### Problem:
What is needed is an exact transcription of every entry below.

(Stored items)
== Segment start ==
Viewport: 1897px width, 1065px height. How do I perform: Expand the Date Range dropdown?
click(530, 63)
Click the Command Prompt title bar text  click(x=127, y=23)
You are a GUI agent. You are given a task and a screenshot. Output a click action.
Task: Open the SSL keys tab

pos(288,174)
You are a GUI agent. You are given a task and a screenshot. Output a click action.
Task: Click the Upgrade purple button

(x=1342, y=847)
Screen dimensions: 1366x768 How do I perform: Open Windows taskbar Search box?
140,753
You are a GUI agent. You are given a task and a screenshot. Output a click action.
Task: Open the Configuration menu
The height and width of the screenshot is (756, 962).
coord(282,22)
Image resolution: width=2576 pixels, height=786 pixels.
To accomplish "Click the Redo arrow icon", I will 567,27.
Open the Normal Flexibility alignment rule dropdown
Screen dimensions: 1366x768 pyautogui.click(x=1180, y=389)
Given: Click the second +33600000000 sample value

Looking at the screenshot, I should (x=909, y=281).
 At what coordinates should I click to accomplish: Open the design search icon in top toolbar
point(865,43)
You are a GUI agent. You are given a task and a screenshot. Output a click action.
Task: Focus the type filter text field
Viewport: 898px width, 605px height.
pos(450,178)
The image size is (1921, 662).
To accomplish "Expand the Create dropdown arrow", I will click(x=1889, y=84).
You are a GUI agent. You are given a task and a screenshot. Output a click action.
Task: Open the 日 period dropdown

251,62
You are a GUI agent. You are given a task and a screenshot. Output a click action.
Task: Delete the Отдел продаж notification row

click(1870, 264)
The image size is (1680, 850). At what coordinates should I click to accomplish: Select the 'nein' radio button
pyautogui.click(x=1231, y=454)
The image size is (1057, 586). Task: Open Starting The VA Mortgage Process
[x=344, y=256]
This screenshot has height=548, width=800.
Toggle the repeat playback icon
== Segment end ==
### Result of the task:
Viewport: 1897px width, 1065px height. How do I perform: Expand the Date Range dropdown?
click(530, 63)
Click the Command Prompt title bar text  click(x=127, y=23)
You are a GUI agent. You are given a task and a screenshot. Output a click action.
Task: Open the SSL keys tab

pos(288,174)
You are a GUI agent. You are given a task and a screenshot. Output a click action.
Task: Click the Upgrade purple button

(x=1342, y=847)
Screen dimensions: 1366x768 How do I perform: Open Windows taskbar Search box?
140,753
You are a GUI agent. You are given a task and a screenshot. Output a click action.
Task: Open the Configuration menu
The height and width of the screenshot is (756, 962).
coord(282,22)
Image resolution: width=2576 pixels, height=786 pixels.
To accomplish "Click the Redo arrow icon", I will 567,27.
Open the Normal Flexibility alignment rule dropdown
Screen dimensions: 1366x768 pyautogui.click(x=1180, y=389)
Given: Click the second +33600000000 sample value

Looking at the screenshot, I should (x=909, y=281).
 At what coordinates should I click to accomplish: Open the design search icon in top toolbar
point(865,43)
You are a GUI agent. You are given a task and a screenshot. Output a click action.
Task: Focus the type filter text field
Viewport: 898px width, 605px height.
pos(450,178)
The image size is (1921, 662).
To accomplish "Expand the Create dropdown arrow", I will click(x=1889, y=84).
You are a GUI agent. You are given a task and a screenshot. Output a click action.
Task: Open the 日 period dropdown

251,62
You are a GUI agent. You are given a task and a screenshot. Output a click action.
Task: Delete the Отдел продаж notification row

click(1870, 264)
The image size is (1680, 850). At what coordinates should I click to accomplish: Select the 'nein' radio button
pyautogui.click(x=1231, y=454)
The image size is (1057, 586). Task: Open Starting The VA Mortgage Process
[x=344, y=256]
This screenshot has height=548, width=800.
Toggle the repeat playback icon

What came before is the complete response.